=== Given data ===
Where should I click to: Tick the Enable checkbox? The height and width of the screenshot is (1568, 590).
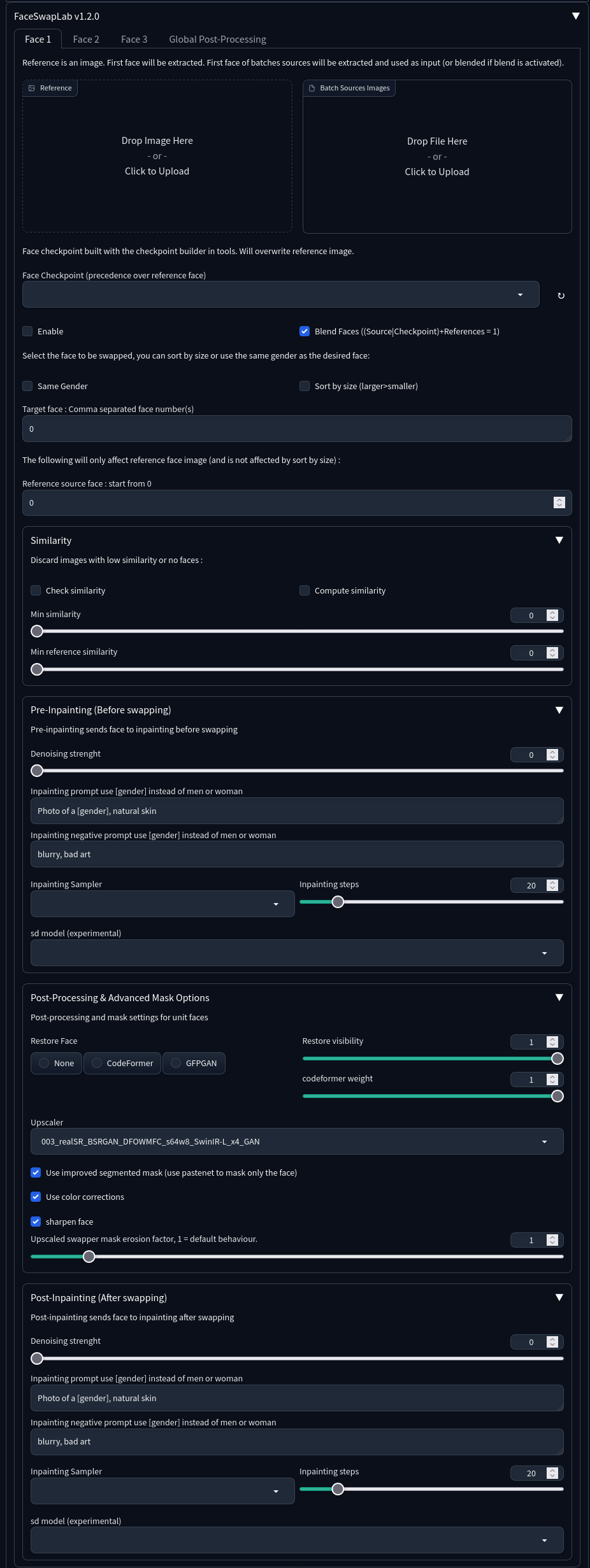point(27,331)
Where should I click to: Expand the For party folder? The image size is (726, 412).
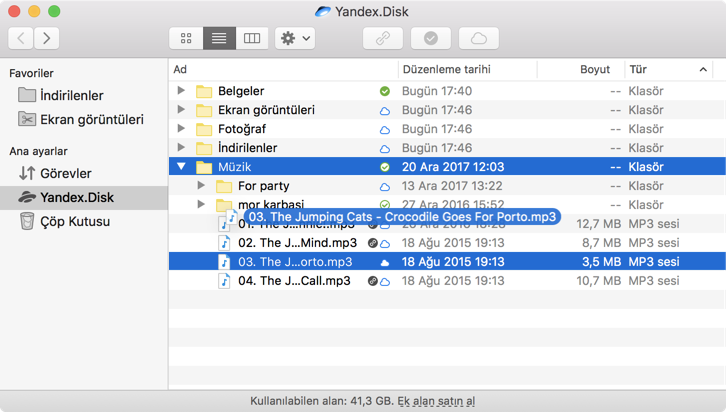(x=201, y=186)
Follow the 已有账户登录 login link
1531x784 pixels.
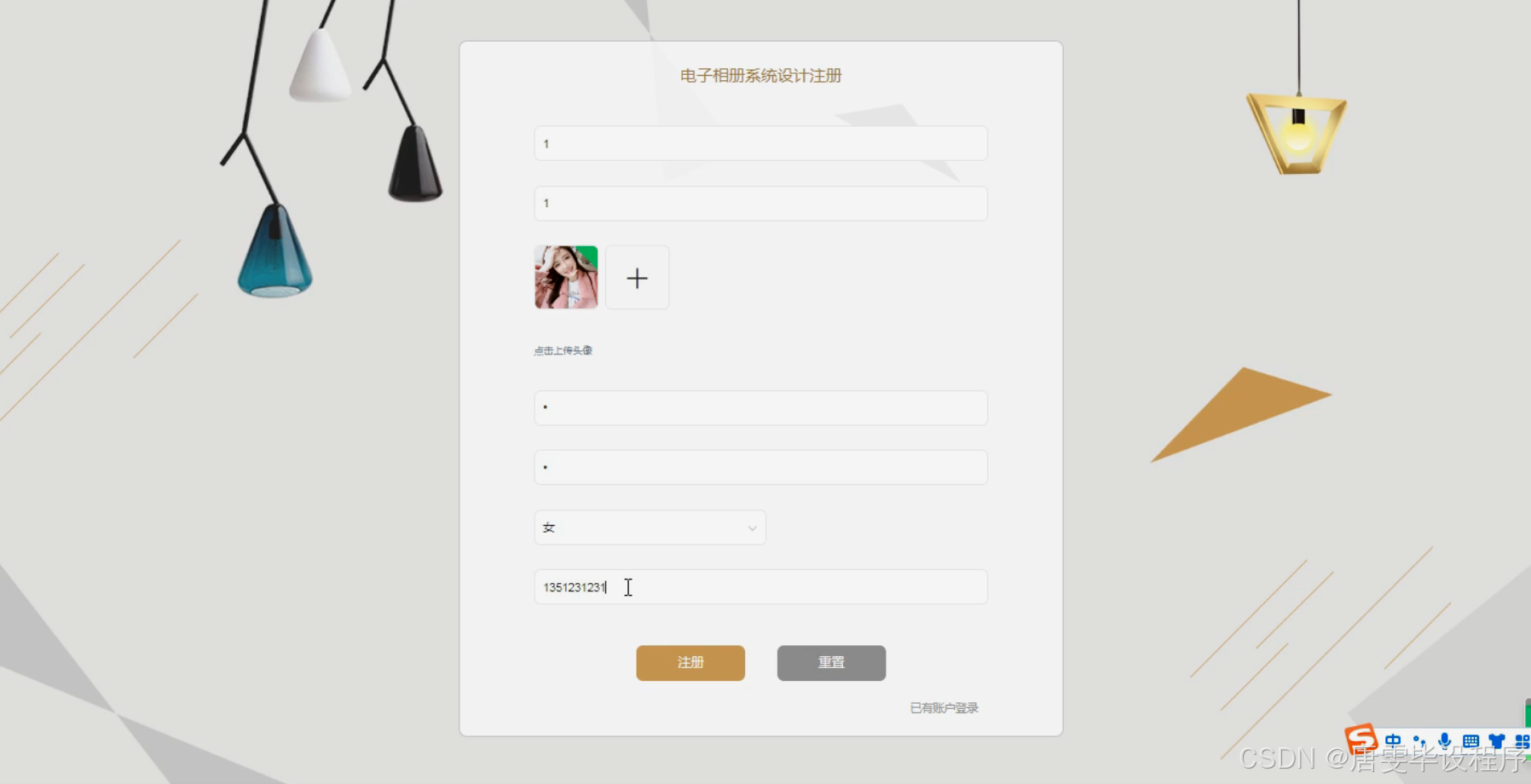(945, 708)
===
● What is required
Set every entry down again word for word, but not the pictures.

● Output
Where should I click to: Tick the Enable checkbox? The height and width of the screenshot is (1568, 590).
point(27,331)
Where should I click to: Expand the For party folder? The image size is (726, 412).
(x=201, y=186)
Follow the 已有账户登录 login link
1531x784 pixels.
(945, 708)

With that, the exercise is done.